The Library

This course is written in Jupyter notebooks. If you view the raw notebooks rather than the rendered website, you’ll see lots of extra syntax sprinkled around - thigs like ‘#|hide’ or ‘#|export’ at the top of a code cell. These are NBDev directives. Many are for visual formatting, but some (like ‘#|export’) tell the processing system to export parts of the code into separate files where they form components of the tglcourse library. This means that any functions or classes defined in the notebooks and exported in this way can be used at a later date. In this notebook we’ll demonstrate some of these functions and their potential uses - if you’re curious about each you can always go back to the lesson where it is defined for more background info.

If you haven’t already, make sure you install the library and its requirements with pip install tglcourse

This is a WIP and needs some love.

from tglcourse.utils import *
im = pil_from_url('https://johnowhitaker.github.io/tglcourse/index_files/figure-html/cell-2-output-1.png')
im.resize((128, 128))

# TODO generation example (fix device requirements for OTStyleLossToTarget and co)
# TODO get list of all the things exported and what notebooks they come from
import glob
for f in glob.glob('tglcourse/*.py'):
    if f.split('/')[1][0]!= '_':
        with open(f, 'r') as ff:
            print(f)
            lines = ff.readlines()[:5] 
            print('From:', lines[0].split('../')[1].strip())
            print('__all__:', lines[3].split('=')[1].strip(), '\n')
tglcourse/data_utils.py
From: 61_Datasets.ipynb.
__all__: ['to_tensor', 'mnist_transform', 'get_mnist_dl'] 

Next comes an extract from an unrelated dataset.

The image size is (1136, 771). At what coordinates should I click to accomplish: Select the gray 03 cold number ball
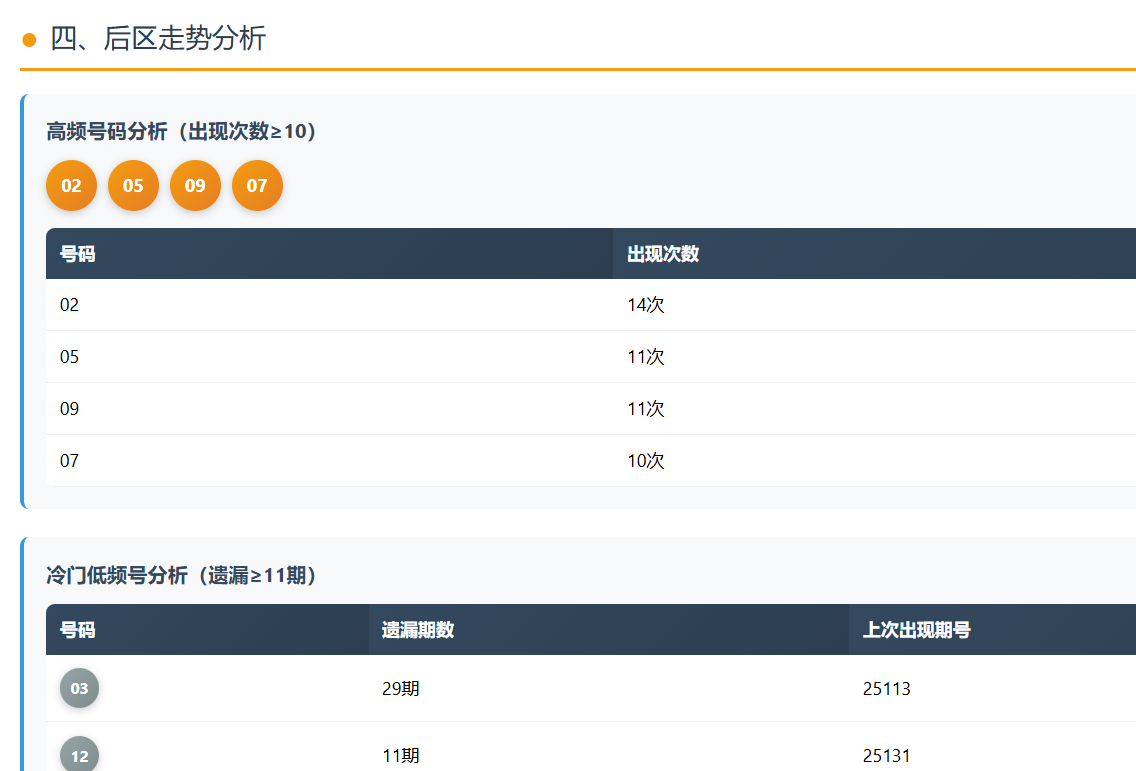click(79, 688)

tglcourse/generation_utils.py
From: 62_Generators_and_Losses.ipynb.
__all__: ['PixelGenerator', 'MSELossToTarget', 'ImStackGenerator', 'calc_vgg_features', 'ContentLossToTarget', 

tglcourse/lesson12.py
From: 12_DM1.ipynb.
__all__: ['BasicConvNet', 'PreNormResidual', 'FeedForward', 'MLPMixer', 'BasicUNet', 'NoiseConditionedUNet'] 

tglcourse/utils.py
From: 01_PyTorch_Basics.ipynb.
__all__: ['load_image_pil', 'pil_from_url', 'pil_to_tensor', 'tensor_to_pil']